*** Data Section Begins ***

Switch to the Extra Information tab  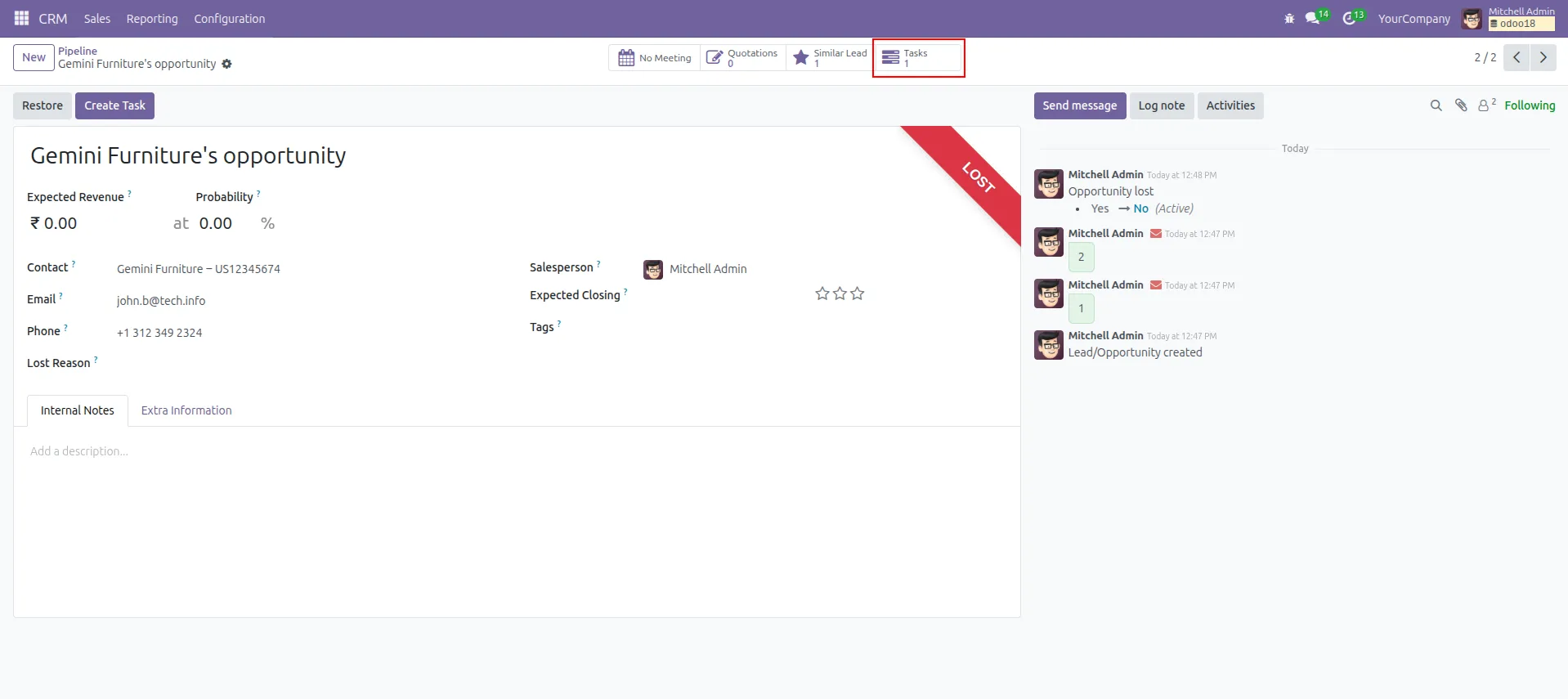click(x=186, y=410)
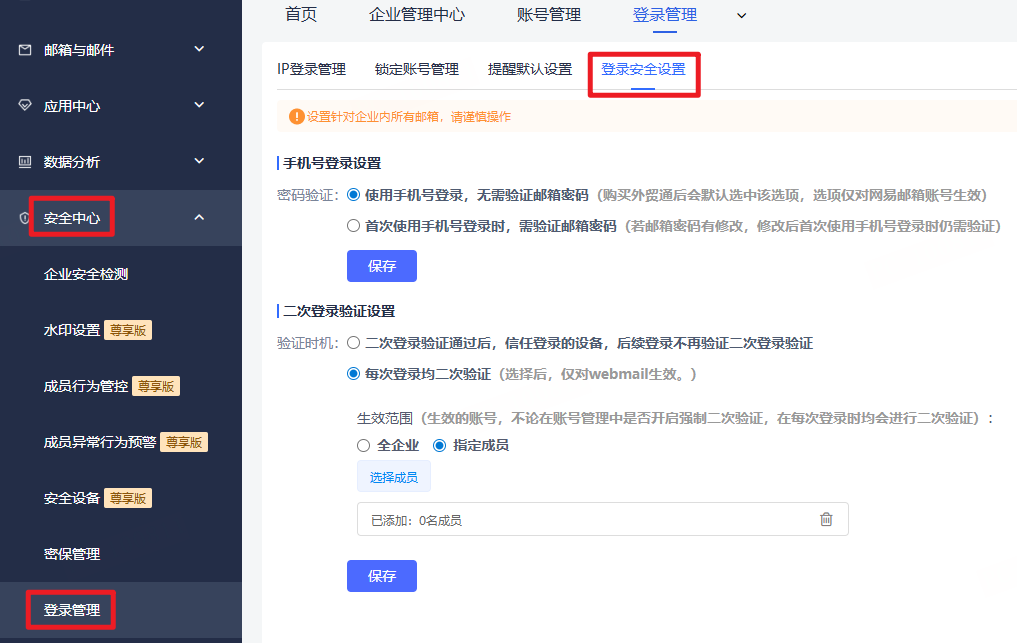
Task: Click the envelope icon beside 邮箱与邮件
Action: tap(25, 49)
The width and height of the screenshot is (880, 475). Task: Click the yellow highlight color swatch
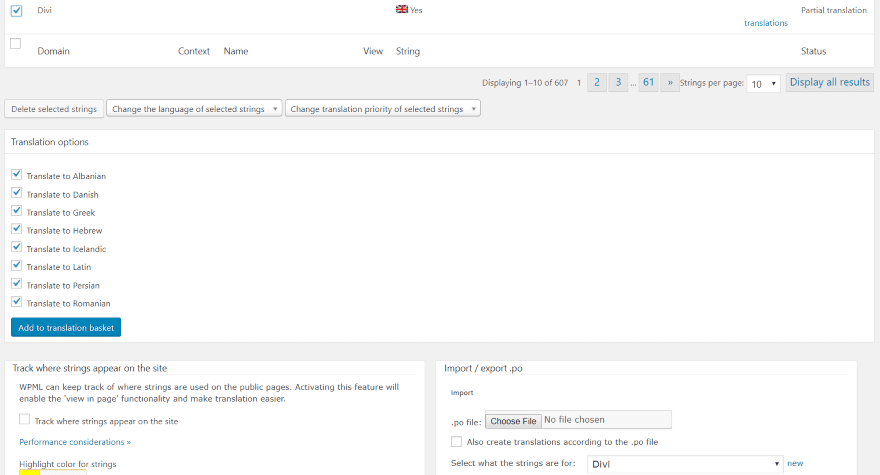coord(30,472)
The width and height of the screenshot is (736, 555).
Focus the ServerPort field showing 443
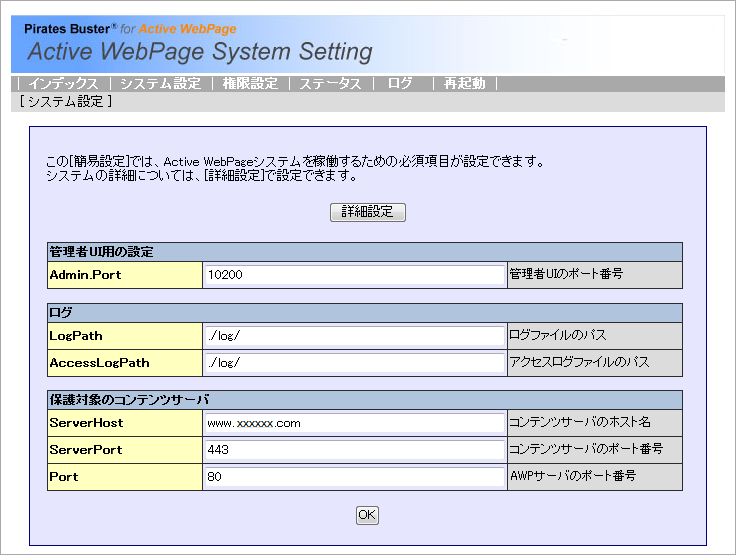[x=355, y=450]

*** Data Section Ends ***

* _Task prompt_: Pictures must be left out. Repeat exactly the lines from the one containing "The width and height of the screenshot is (736, 555)." through the final line of the data.

* _Answer for the task_:
The width and height of the screenshot is (736, 555).
Focus the ServerPort field showing 443
[x=355, y=450]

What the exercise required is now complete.